In agreement with literature, we found that the majority of structural aberrations detected by M-FISH were unbalanced. In addition, we also found five kinds of chromosomal abnormalities which had never been reported by other authors. Our findings confirmed that M-FISH was a powerful molecular cytogenetic tool in the clarification of complex chromosomal aberrations. The application of molecular-cytogenetic techniques, such as M-FISH enabled more precise characterization of complex karyotype. This also has led to the identification of several genes whose expression is altered as a result of genomic imbalances in patients in this cytogenetic group. In addition, M-FISH revealed several nonrandom aberrations which are most frequently involved chromosome 1 (4/9 patients) and 5(3/9 patients), 17 (4/9 patients) and 11(4/9 patients).

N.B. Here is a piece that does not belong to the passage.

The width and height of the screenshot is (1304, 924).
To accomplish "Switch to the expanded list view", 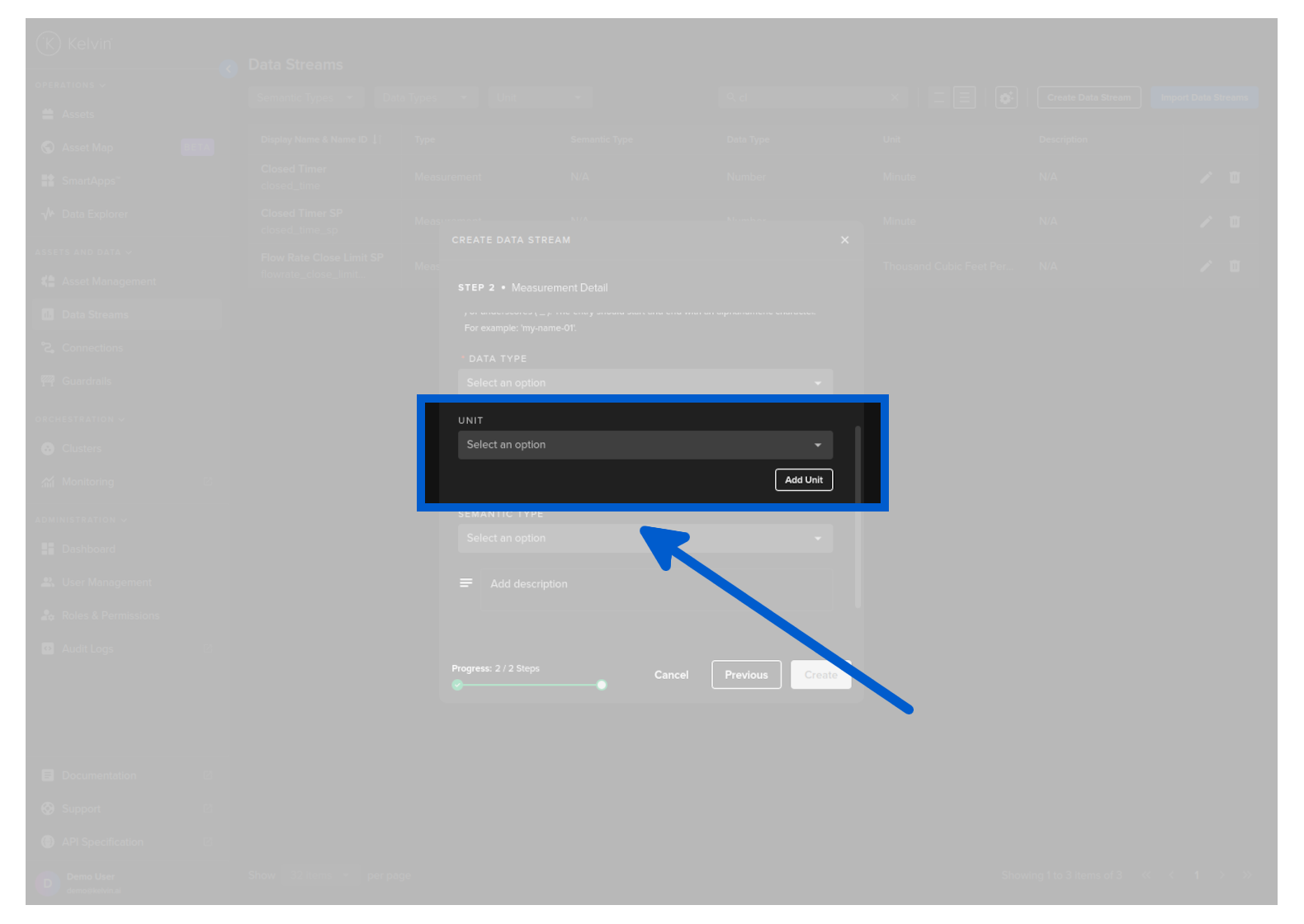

Fluorescence flaring is a main factor leading to misinterpretations. Some misclassified and missed chromosomal aberrations by M-FISH were corrected by WCP.
In conclusion, we found a good congruence with published literature on the incidence and prognostic value of several well established AML associated genetic aberrations. Complex karyotype is widely considered as a predictor for very poor outcome and frequently is used as an indication for allogeneic transplantation or experimental treatment approaches. It is also concluded that M-FISH is a powerful molecular cytogenetic tool in clarification of complex chromosomal aberrations. Complementary WCP can further identify misclassified and missed chromosomal aberrations by M-FISH. Conventional cytogenetic in combination with molecular cytogenetic techniques including M-FISH and WCP can more precisely unravel complex chromosomal aberrations.